Bu sözüyle onun cennetten, Allah'ın kudretinden geldiğini anlatmak istedi. O bal öyle tatlı, öyle güzeldi ki hiç bu dünyadaki bala benzemiyordu.”

İşte, Allah-u Zülcelal’e ibadet eden, Allah’ı zikredene ve Allah ile beraber olana, dünyada böyle ikram ediliyor, ahirette ise daha nice ikramlar yapılacaktır.



Bu dünyada, bazı Allah âşıklarını görüyoruz. Oysa dünya ehli, onları deli olarak görüyorlar. Bazı gençlerin anne, baba, kardeş yâda akrabaları gelerek: “Bizim oğlumuz/kardeşimiz delirdi.” diyorlar. Oysa o kimse, daha ibadet üzerine o kadar fazla da düşmemiş, sadece tövbe edip, namaza başlamış.

Bizden önceki insanlar zamanında ise bir kişi çok fazla ibadet ettiği, ibadete fazla değer verdiği zaman, ona “delidir” diyorlardı.

Muhammed bin Makberi şöyle anlatmıştır:
“Bir gün, delilerin bulunduğu yere gittim. Baktım ki birisinin ayaklarına ve ellerine kelepçe bağlanmış. Onu bu vaziyette gördüm. Bana baktı ve: ‘Bak Muhammed! Allah bana ne yaptı!’ dedi.”

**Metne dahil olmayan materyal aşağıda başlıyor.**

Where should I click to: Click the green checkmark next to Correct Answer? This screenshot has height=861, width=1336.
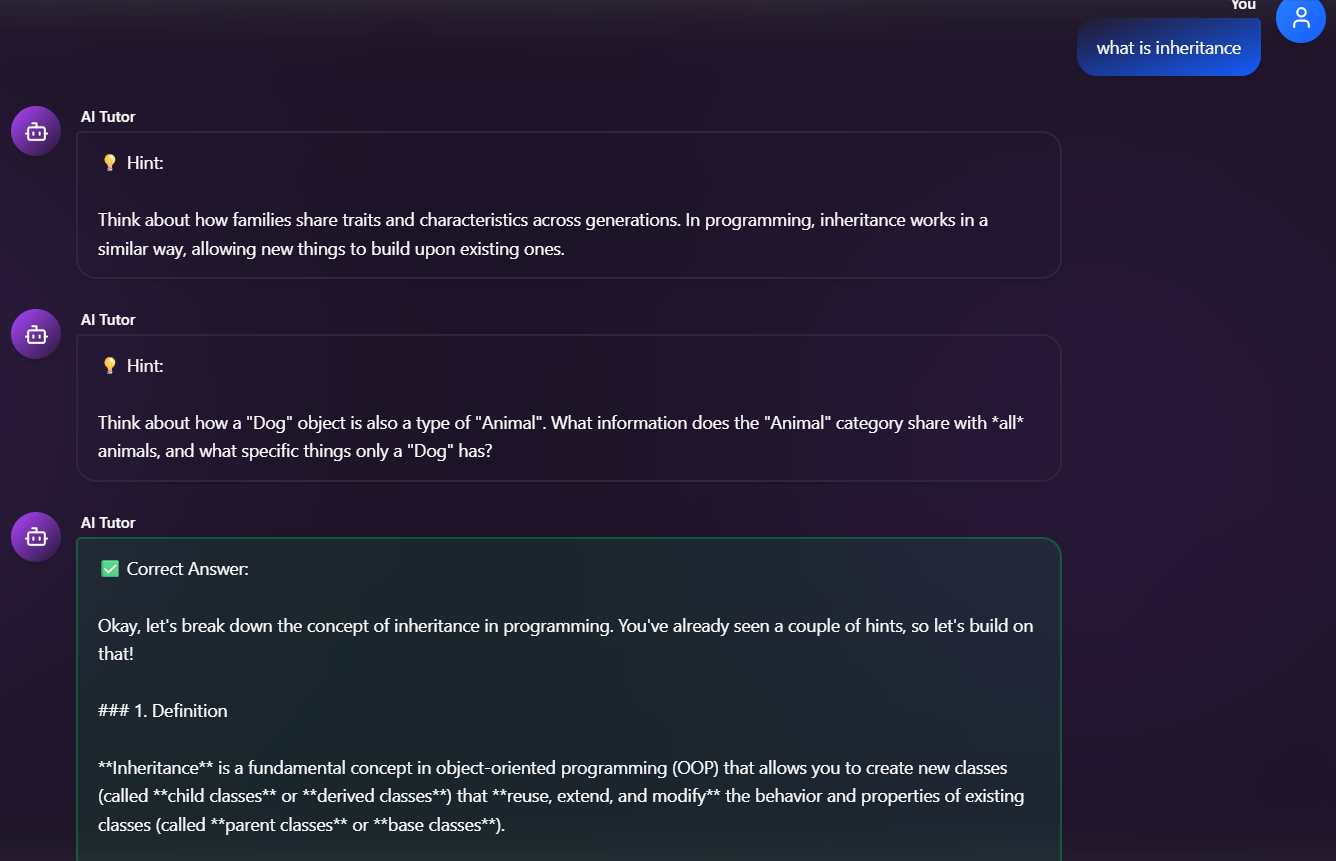click(110, 569)
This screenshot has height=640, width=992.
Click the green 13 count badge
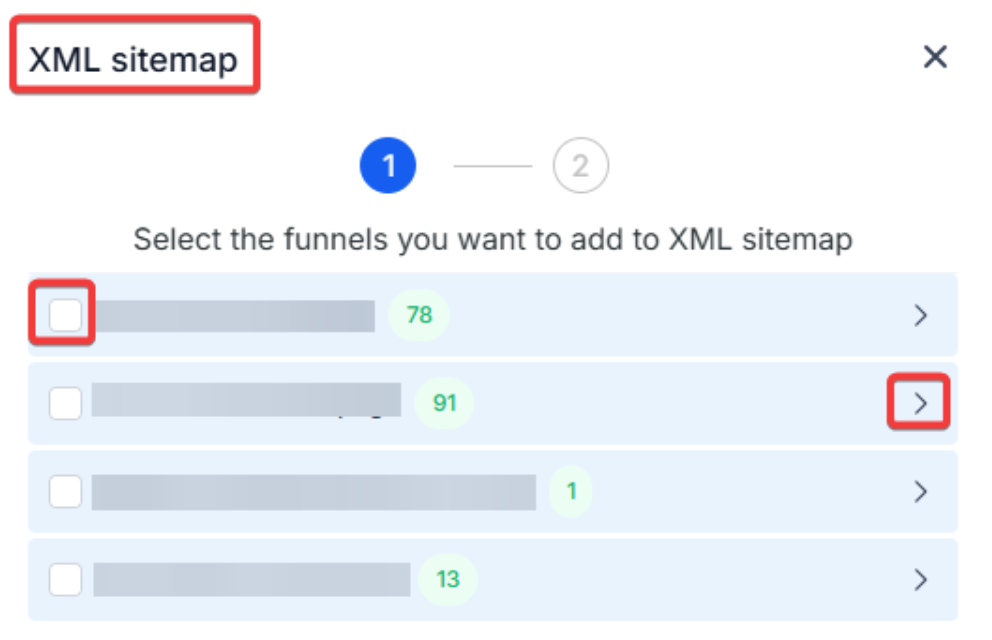click(x=447, y=579)
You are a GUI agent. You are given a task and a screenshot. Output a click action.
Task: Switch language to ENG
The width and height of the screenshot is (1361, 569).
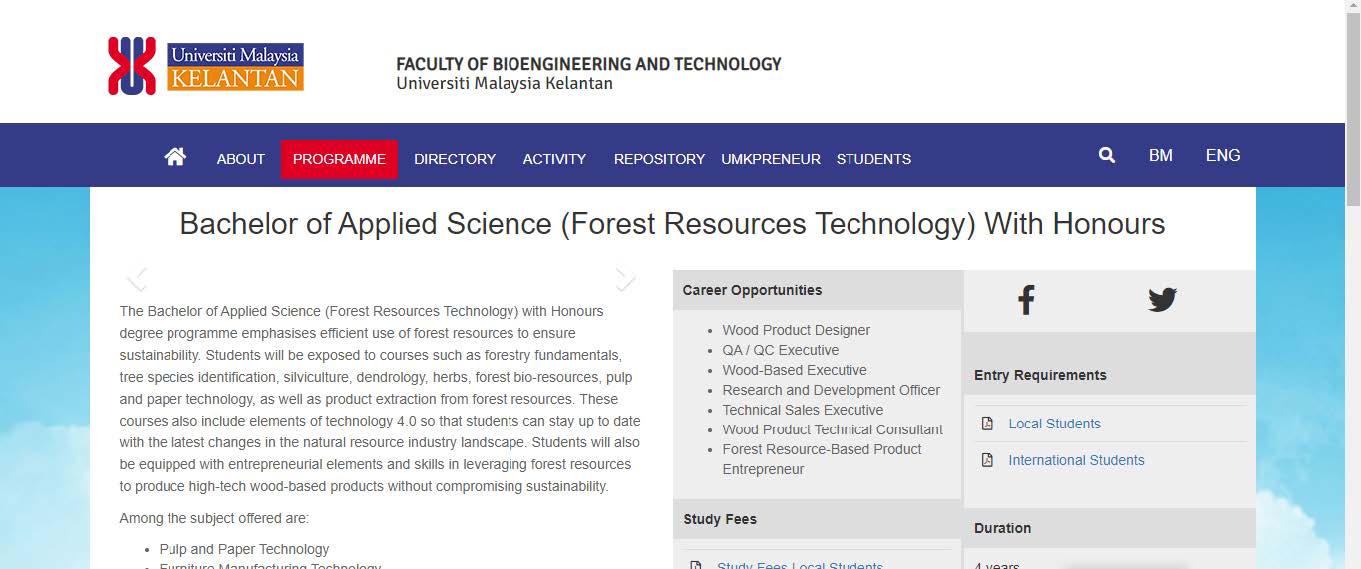1222,156
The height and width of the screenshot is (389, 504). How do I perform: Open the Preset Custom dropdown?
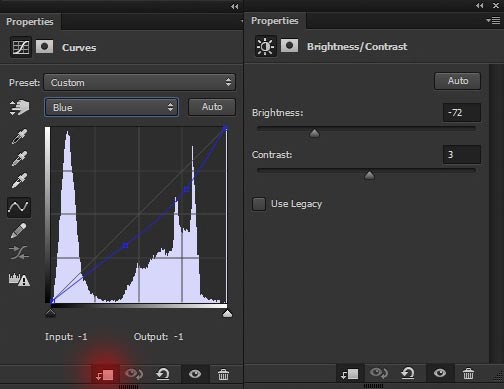(x=140, y=82)
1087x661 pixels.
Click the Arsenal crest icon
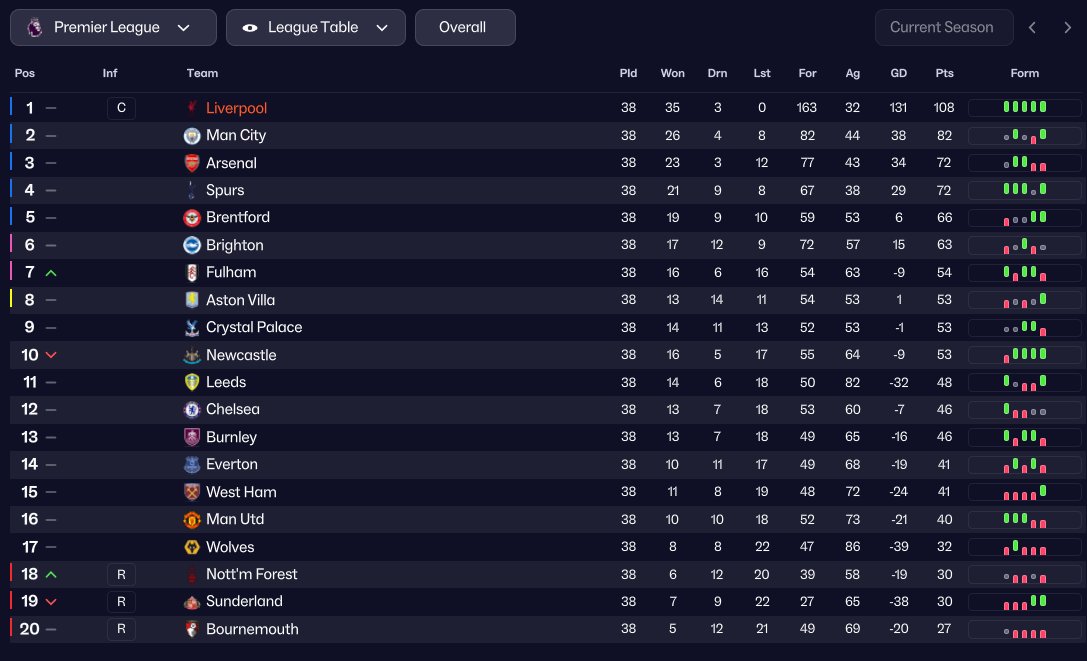(192, 163)
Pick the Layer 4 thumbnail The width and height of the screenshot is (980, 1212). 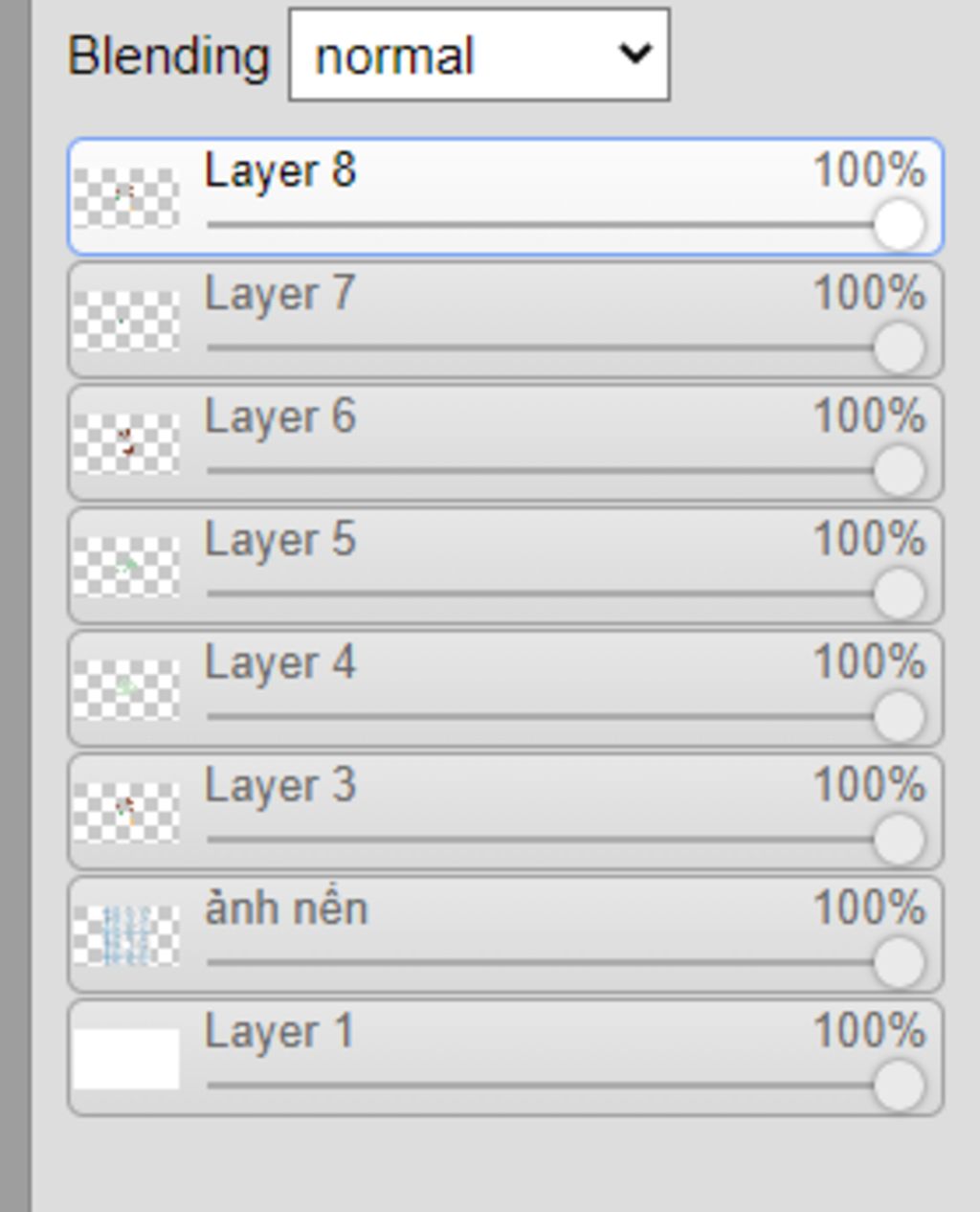click(126, 689)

Allah Kudreti Her Şeyi Kuşatmıştır

Onlar her şeyi Allah’tan biliyorlar, insanları gözleri görmüyordu. Hakikaten de Allah-u Zülcelal’den başkası kimdir ki?...

Ama insanlar, Allah’tan gafildir. Onun sıfatları, ilmi, kudreti konusunda, insanların idrakleri kıttır. Mesela, Allah’ın görme kudretini şöyle anlatabiliriz; kâinattaki, göklerdeki, yerin yedi tabakasındaki bütün hayvanatı, zerreleri, her şeyi devamlı olarak, her an görür.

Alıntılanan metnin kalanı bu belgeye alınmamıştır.